Scale the answer coordinates in the material, from the line containing "Kontak (262, 2469)" through the line containing "Wabup Intan Nurul", by multiplying each by 1.55 and rounding to the nearest whole number, with halves rounded up. Reproduce every line in that stretch with its text unchanged and only the coordinates replaced.

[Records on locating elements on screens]
■ ■ ■ ■ ■
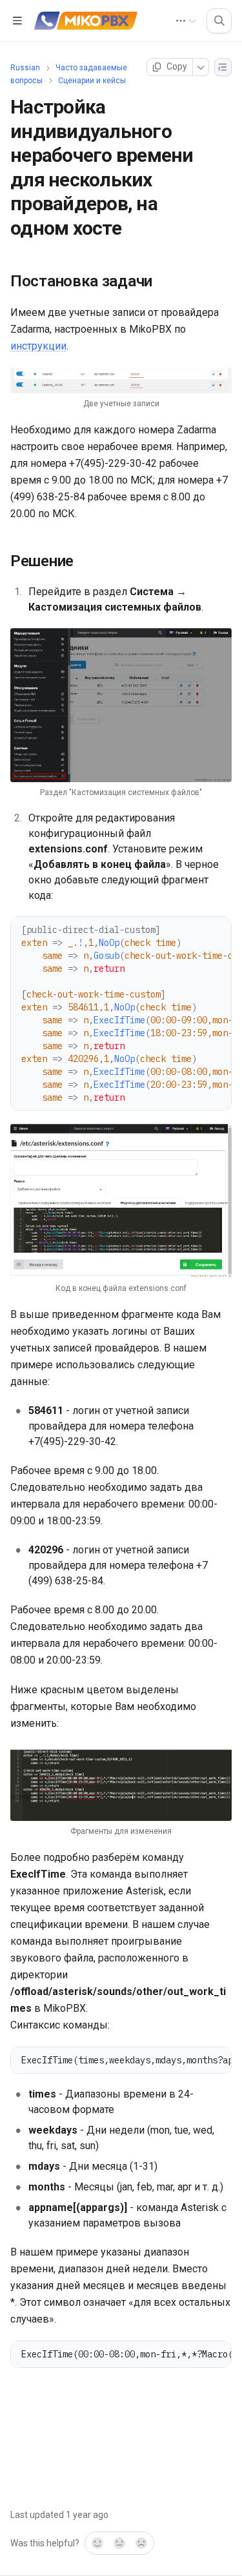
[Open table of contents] (17, 21)
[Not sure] (119, 2543)
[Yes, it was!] (96, 2543)
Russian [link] (25, 67)
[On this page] (223, 67)
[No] (142, 2543)
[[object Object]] (219, 21)
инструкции (38, 346)
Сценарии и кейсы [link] (92, 80)
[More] (201, 67)
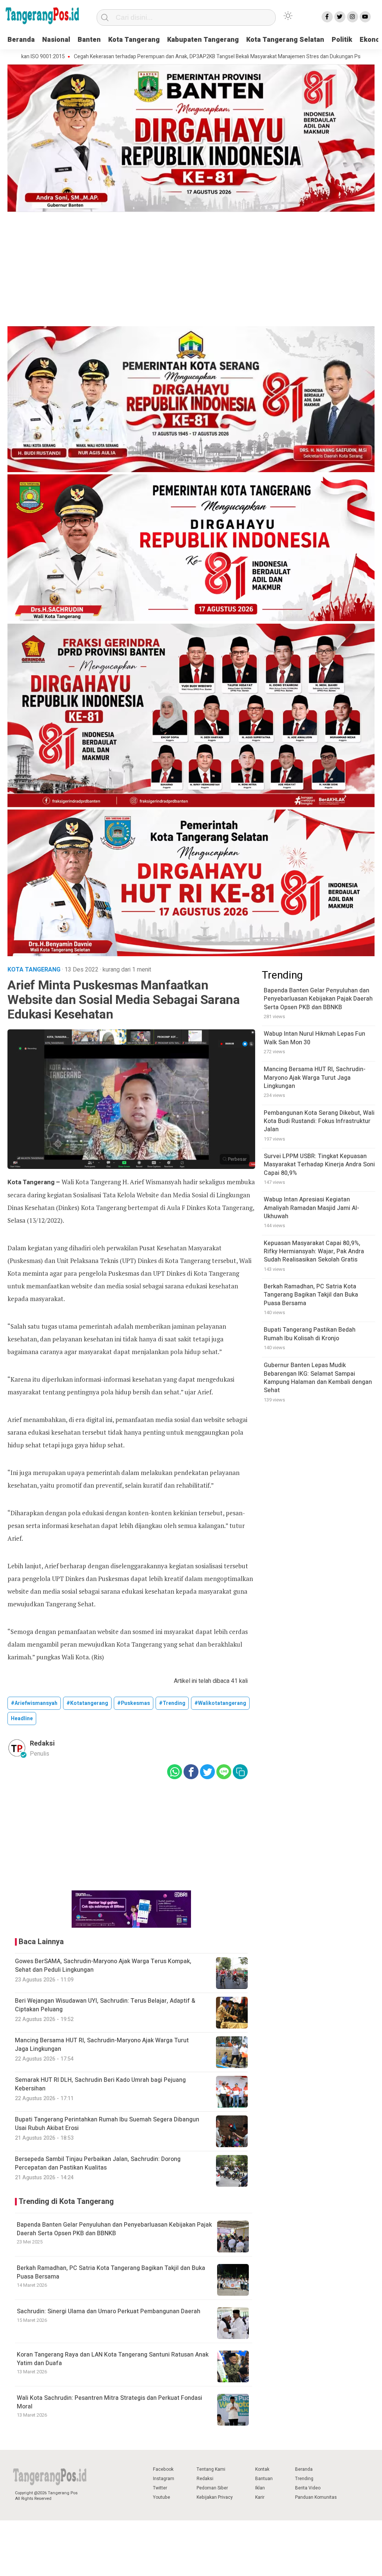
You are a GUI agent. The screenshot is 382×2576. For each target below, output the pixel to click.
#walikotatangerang (220, 1703)
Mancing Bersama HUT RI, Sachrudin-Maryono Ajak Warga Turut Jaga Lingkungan (315, 1078)
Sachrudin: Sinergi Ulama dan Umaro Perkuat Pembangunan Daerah (108, 2311)
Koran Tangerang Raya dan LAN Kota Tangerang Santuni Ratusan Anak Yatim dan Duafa (113, 2358)
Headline (22, 1718)
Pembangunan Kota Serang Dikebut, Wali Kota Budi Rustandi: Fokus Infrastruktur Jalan (319, 1121)
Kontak (262, 2469)
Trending (304, 2478)
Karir (259, 2497)
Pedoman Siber (212, 2488)
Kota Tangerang (134, 40)
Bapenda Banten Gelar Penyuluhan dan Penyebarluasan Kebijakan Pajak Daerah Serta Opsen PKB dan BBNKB (114, 2228)
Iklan (260, 2488)
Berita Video (307, 2488)
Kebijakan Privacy (215, 2497)
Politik (342, 40)
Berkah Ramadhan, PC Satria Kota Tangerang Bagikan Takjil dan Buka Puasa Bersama (111, 2272)
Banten (89, 40)
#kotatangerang (87, 1703)
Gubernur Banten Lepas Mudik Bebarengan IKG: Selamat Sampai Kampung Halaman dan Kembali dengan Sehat (318, 1378)
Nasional (56, 40)
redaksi (42, 1743)
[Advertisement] (191, 270)
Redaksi (205, 2478)
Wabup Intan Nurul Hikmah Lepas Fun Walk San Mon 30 (314, 1038)
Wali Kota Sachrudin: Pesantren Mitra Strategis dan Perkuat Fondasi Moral (109, 2402)
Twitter (160, 2488)
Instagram (163, 2478)
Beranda (21, 40)
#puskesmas (133, 1703)
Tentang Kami (211, 2469)
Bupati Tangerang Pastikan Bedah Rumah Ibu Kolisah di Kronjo (310, 1333)
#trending (172, 1703)
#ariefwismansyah (34, 1703)
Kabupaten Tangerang (203, 40)
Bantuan (264, 2478)
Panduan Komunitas (316, 2497)
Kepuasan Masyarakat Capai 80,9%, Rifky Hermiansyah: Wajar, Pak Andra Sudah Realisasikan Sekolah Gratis (314, 1251)
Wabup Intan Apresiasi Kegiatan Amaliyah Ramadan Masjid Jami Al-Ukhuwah (311, 1208)
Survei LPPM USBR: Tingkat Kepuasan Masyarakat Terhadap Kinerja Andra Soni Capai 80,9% (319, 1165)
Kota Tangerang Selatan (285, 40)
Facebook (163, 2469)
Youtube (161, 2497)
■ ■ ■ ■ ■
Complete response:
Kontak (406, 3827)
Trending (471, 3841)
Karir (401, 3870)
Pedoman Siber (329, 3856)
Kota Tangerang (208, 62)
Bapenda Banten Gelar Penyuluhan dan Penyebarluasan Kebijakan Pajak Daerah Serta Opsen PKB dan BBNKB (177, 3453)
Iklan (403, 3856)
Berita Video (476, 3856)
Kebijakan Privacy (333, 3870)
Politik (530, 62)
Berkah Ramadhan, PC Satria Kota Tangerang Bagikan Takjil dan Buka Puasa Bersama (172, 3522)
Banten (138, 62)
#kotatangerang (135, 2640)
Gubernur Banten Lepas Mudik Bebarengan IKG: Selamat Sampai Kampung Halaman dan Kembali dengan Sehat (493, 2136)
Nasional (87, 62)
redaksi (65, 2702)
[Advertisement] (296, 419)
Redaksi (318, 3841)
Wabup Intan Nurul Hikmah Lepas Fun Walk San Mon 30 (487, 1609)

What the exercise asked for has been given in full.